Nüwa: Mending the Spatial Integrity Torn by VLM Token Pruning
This addresses the issue of spatial integrity loss in VLMs for efficient processing, offering a novel solution that improves performance on visual grounding tasks, though it is incremental in the context of token pruning methods.
The paper tackles the problem of vision token pruning in Vision Language Models (VLMs), which causes substantial degradation in visual grounding tasks due to loss of spatial integrity, and proposes Nüwa, a two-stage pruning framework that achieves state-of-the-art performance on VQA benchmarks (e.g., from 94% to 95%) and substantial improvements on visual grounding tasks (e.g., from 7% to 47%).

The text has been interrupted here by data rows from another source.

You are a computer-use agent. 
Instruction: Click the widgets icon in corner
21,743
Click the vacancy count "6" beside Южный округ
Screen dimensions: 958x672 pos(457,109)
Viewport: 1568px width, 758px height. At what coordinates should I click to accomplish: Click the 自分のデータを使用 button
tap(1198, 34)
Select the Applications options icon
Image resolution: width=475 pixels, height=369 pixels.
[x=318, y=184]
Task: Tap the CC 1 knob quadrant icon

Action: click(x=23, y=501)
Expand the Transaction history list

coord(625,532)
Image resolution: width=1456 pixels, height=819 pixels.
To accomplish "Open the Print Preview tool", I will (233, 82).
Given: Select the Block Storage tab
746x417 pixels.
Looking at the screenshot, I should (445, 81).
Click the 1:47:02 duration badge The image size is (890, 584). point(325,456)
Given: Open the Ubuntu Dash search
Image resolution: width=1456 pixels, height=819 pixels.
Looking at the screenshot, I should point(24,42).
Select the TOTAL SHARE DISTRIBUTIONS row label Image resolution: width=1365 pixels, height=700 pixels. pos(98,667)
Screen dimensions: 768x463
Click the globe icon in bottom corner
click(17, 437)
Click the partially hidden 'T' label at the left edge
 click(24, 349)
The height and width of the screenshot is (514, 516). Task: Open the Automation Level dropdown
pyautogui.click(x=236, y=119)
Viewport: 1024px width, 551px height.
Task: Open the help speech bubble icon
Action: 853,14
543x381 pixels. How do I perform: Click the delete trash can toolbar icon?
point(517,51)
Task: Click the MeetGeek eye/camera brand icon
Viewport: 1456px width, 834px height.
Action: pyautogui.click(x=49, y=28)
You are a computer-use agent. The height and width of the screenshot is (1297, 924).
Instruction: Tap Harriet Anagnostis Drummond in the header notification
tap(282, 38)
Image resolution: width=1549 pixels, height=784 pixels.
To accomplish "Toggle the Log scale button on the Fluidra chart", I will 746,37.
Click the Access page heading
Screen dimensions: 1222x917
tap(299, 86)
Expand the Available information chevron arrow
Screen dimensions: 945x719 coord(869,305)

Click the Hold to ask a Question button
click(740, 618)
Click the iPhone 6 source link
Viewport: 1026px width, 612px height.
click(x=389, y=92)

Vision token pruning has proven to be an effective acceleration technique for the efficient Vision Language Model (VLM). However, existing pruning methods demonstrate excellent performance preservation in visual question answering (VQA) and suffer substantial degradation on visual grounding (VG) tasks. Our analysis of the VLM's processing pipeline reveals that strategies utilizing global semantic similarity and attention scores lose the global spatial reference frame, which is derived from the interactions of tokens' positional information. Motivated by these findings, we propose $\text{Nüwa}$, a two-stage token pruning framework that enables efficient feature aggregation while maintaining spatial integrity. In the first stage, after the vision encoder, we apply three operations, namely separation, alignment, and aggregation, which are inspired by swarm intelligence algorithms to retain information-rich global spatial anchors. In the second stage, within the LLM, we perform text-guided pruning to retain task-relevant visual tokens. Extensive experiments demonstrate that $\text{Nüwa}$ achieves SOTA performance on multiple VQA benchmarks (from 94% to 95%) and yields substantial improvements on visual grounding tasks (from 7% to 47%).